• **Passage given**
..............................

Flower Garden | Gardener’s Gift To Weymouth Youth

In contrast to the tidy, conservative landscaping of most public buildings, the perennial garden at the Weymouth Teen Center, which is also home to the recreation department and the Division of Youth and Family Services (DYFS), projects a casual, exuberant spirit of youth, with flowers of different varieties and colors mixed throughout.

“The garden was started by Mark Hall, a social worker with Youth and Family Services,” said Karen DeTellis. “He wanted it to look like flowers in a vase. That was his grand design, and that’s why they’re scattered, rather than all together.”

DeTellis is “the secret gardener” who helped Hall get the garden started 12 years ago and took over when he left DYFS several years later.

“At the time, I owned a home on Commercial Street and I was starting a garden there,” she said. “I would buy extra plants and bring them for the garden, and it just grew from there.”

DeTellis has experimented with different varieties to find what works best in the west-facing garden that has limited full-sun exposure.

“Ten years ago, I bought a bag of seeds. That’s how I started, with a mixture,” she said. “Some of those perennials are still coming up. It’s pretty amazing. There’s a lot of Echinacea – the coneflowers – and the Shasta daisies that have just gone by. There’s coreopsis, the yellow flowers that wave in the breeze, and a lot of lilies, both the day lilies and the Asiatic lilies. They’re very reliable.”

..............................

(Element lookup records)
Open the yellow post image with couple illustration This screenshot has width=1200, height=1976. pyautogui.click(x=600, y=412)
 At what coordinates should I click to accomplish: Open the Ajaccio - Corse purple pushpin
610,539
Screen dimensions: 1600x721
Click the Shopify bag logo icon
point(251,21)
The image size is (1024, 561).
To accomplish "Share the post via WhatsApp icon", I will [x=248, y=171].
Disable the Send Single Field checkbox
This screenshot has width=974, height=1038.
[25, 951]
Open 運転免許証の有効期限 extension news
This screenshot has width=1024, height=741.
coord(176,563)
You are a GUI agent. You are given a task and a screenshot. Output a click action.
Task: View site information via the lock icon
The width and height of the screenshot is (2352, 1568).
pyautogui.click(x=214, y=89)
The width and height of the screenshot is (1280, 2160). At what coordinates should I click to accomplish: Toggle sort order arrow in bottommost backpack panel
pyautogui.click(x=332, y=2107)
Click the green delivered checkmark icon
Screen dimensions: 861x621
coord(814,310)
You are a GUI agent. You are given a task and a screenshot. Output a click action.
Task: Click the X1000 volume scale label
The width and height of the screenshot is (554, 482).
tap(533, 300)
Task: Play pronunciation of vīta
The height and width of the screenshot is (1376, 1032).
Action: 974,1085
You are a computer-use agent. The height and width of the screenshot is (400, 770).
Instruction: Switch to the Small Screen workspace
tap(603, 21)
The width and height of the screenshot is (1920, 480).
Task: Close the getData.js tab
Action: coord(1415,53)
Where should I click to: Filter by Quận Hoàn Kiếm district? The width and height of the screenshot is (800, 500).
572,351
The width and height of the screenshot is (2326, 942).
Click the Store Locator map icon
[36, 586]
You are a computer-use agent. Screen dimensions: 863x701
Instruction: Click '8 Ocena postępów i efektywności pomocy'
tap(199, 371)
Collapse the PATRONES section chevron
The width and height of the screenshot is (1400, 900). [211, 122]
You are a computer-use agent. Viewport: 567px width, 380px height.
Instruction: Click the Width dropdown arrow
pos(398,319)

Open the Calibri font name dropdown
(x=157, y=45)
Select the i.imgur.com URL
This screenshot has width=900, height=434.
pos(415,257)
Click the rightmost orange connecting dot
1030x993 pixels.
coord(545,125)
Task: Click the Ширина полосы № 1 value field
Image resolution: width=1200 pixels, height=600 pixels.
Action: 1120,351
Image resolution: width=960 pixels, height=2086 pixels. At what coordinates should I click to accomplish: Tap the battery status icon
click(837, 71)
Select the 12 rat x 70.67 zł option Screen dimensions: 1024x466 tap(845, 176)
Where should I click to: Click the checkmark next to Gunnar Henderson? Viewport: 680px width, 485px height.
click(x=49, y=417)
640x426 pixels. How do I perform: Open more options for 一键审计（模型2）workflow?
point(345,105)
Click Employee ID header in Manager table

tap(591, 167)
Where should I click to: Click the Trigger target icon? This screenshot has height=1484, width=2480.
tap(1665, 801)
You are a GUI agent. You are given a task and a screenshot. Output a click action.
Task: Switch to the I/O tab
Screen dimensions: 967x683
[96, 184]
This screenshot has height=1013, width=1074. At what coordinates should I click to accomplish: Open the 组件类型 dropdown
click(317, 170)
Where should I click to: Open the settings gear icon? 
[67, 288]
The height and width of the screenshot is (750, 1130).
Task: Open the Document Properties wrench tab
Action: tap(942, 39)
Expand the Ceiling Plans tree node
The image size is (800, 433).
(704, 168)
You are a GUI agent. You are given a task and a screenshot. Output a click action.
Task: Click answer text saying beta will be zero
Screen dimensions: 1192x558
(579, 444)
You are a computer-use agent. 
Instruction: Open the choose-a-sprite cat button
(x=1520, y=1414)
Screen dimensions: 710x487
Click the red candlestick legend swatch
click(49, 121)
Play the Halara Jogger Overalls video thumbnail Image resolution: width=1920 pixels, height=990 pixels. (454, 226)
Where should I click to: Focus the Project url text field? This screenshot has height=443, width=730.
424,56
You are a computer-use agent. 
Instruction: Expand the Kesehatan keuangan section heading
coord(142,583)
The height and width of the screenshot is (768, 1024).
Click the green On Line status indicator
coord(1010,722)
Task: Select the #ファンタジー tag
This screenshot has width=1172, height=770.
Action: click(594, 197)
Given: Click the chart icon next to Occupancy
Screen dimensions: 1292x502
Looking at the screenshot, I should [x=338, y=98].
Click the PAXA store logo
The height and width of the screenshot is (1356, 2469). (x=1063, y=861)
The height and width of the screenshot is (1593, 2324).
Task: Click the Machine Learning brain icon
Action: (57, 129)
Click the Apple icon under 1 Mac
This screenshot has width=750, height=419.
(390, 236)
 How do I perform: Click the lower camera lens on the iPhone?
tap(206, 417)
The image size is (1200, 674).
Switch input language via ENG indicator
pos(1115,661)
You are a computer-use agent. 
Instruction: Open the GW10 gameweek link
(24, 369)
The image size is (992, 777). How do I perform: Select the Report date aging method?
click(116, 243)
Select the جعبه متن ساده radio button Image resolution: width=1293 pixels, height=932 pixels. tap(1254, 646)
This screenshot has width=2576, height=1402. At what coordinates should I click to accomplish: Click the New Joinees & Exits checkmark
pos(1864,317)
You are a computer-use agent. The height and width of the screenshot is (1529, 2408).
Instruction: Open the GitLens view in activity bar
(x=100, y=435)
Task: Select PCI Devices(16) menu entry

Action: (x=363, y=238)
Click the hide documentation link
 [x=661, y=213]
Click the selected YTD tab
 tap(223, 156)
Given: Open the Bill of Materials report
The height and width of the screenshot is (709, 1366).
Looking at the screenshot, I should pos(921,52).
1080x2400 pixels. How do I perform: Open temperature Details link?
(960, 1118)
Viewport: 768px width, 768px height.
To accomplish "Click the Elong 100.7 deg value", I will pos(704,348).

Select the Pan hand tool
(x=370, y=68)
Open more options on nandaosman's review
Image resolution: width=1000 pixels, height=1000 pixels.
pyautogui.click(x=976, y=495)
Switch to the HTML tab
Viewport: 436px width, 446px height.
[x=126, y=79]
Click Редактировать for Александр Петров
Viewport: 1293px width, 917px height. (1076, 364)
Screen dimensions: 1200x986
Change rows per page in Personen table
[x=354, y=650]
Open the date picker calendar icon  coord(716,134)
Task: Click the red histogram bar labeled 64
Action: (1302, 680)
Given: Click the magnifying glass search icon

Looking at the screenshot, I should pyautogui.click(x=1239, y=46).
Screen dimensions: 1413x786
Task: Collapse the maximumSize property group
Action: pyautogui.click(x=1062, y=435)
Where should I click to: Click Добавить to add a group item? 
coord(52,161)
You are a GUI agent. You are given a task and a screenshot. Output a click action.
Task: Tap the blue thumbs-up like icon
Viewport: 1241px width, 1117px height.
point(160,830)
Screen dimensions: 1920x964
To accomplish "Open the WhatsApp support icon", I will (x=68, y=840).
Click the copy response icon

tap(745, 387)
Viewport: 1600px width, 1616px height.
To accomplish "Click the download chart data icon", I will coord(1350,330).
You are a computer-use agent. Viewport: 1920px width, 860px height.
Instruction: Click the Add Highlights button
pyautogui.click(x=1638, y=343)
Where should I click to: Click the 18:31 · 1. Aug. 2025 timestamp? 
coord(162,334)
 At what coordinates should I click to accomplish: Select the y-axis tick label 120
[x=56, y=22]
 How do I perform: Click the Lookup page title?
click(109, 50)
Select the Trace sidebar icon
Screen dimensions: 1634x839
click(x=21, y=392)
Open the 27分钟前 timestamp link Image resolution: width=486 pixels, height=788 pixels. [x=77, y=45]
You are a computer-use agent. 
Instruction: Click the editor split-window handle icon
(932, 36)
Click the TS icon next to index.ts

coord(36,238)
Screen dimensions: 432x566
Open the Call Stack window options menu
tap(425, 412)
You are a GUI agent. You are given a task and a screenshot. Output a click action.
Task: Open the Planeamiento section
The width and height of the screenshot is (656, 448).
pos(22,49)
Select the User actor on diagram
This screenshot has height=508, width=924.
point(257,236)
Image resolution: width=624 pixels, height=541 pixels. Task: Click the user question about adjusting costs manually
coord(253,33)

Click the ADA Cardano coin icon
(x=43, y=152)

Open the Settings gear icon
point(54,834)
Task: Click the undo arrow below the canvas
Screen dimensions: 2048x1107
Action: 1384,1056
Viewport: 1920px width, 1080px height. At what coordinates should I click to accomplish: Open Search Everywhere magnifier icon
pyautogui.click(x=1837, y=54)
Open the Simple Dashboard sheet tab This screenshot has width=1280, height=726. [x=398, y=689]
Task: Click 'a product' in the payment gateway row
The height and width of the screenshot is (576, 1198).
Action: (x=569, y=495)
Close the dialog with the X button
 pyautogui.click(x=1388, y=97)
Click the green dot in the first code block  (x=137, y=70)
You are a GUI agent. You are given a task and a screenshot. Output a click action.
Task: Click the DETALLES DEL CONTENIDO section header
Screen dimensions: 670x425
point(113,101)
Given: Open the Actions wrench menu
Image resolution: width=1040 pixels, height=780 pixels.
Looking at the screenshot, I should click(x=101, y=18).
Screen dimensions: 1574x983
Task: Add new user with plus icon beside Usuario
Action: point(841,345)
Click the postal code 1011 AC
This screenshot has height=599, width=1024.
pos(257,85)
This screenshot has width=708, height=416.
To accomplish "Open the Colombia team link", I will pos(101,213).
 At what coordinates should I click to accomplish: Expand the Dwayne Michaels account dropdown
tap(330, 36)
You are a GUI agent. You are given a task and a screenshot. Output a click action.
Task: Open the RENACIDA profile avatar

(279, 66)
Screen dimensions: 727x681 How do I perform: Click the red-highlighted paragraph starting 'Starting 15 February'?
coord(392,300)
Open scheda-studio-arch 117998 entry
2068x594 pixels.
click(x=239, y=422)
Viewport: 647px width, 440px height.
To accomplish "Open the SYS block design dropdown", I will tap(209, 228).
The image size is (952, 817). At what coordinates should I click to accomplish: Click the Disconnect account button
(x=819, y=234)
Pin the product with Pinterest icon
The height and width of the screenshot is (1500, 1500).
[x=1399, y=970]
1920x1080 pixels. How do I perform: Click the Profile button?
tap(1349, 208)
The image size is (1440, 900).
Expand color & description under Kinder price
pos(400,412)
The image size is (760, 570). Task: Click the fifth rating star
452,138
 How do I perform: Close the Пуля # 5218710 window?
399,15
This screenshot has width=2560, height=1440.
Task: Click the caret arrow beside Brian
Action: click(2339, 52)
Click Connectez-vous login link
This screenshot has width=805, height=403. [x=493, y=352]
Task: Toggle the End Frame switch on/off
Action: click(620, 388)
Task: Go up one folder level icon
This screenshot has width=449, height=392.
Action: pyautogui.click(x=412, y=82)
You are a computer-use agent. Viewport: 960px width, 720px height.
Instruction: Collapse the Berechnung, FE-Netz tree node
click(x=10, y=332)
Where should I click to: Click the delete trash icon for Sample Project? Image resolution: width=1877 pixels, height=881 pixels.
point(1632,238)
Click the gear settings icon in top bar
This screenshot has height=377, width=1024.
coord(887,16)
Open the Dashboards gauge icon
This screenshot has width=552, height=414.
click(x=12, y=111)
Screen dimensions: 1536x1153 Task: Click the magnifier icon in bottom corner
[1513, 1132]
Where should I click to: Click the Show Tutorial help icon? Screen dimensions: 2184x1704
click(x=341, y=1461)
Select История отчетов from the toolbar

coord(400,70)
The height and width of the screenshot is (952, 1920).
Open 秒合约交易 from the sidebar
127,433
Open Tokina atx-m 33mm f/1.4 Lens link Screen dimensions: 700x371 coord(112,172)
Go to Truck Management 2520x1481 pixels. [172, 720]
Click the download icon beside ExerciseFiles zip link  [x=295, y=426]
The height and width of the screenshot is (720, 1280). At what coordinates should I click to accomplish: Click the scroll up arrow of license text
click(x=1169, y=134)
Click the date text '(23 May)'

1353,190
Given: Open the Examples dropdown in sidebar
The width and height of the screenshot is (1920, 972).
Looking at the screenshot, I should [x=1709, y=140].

..............................

• **Things to do**
(a) In the Weymouth garden article, who started the perennial garden at the Weymouth Teen Center?
(b) From the Weymouth garden article, reproduce the passage that begins at the words "Flower Garden |" and stops after "several years later.".
None of the items are needed for the tasks here.

• **Task responses**
(a) Mark Hall, a social worker with Youth and Family Services.

(b)
Flower Garden | Gardener’s Gift To Weymouth Youth

In contrast to the tidy, conservative landscaping of most public buildings, the perennial garden at the Weymouth Teen Center, which is also home to the recreation department and the Division of Youth and Family Services (DYFS), projects a casual, exuberant spirit of youth, with flowers of different varieties and colors mixed throughout.

“The garden was started by Mark Hall, a social worker with Youth and Family Services,” said Karen DeTellis. “He wanted it to look like flowers in a vase. That was his grand design, and that’s why they’re scattered, rather than all together.”

DeTellis is “the secret gardener” who helped Hall get the garden started 12 years ago and took over when he left DYFS several years later.